Question to the Department for Business and Trade:
To ask the Secretary of State for Business and Trade, pursuant to his Department’s press release entitled Reforms to make it easier for overseas companies to move to the UK, published on 25 March 2026, what safeguards will be in place to prevent companies relocating to the UK to avoid regulatory or legal obligations in their original jurisdiction.
Under current proposals set out for public consultation, re-domiciled companies will retain all criminal and civil liabilities, and all contracts, debts and other obligations, to which the re-domiciling body corporate was subject immediately before re-domiciliation.
To successfully re-domicile, companies will need to provide proof of de-registration in the departing jurisdiction within 60 days of registration in the UK. It is expected that the departing jurisdiction will satisfy itself that the body corporate has met any existing jurisdiction-specific liabilities that need to be met prior to approving its exit and de-registration.

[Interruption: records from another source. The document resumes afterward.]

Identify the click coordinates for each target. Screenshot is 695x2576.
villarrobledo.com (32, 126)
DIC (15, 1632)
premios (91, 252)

Companies must also confirm in their application that any authorisation or other action required by the departing jurisdiction has been given or will have been given on re-domiciliation and that the body corporate is not prevented from making the application because it is subject to a restriction on applying with an offence for making a false or misleading statement in the application.
Once a body corporate has re-domiciled to the UK, it will be treated in the same way as a company originally incorporated in the UK . This includes relevant new requirements introduced by the Economic Crime and Corporate Transparency Act 2023, such as confirming that future activities will be lawful and for the proposed directors and persons of significant control to have their identities verified.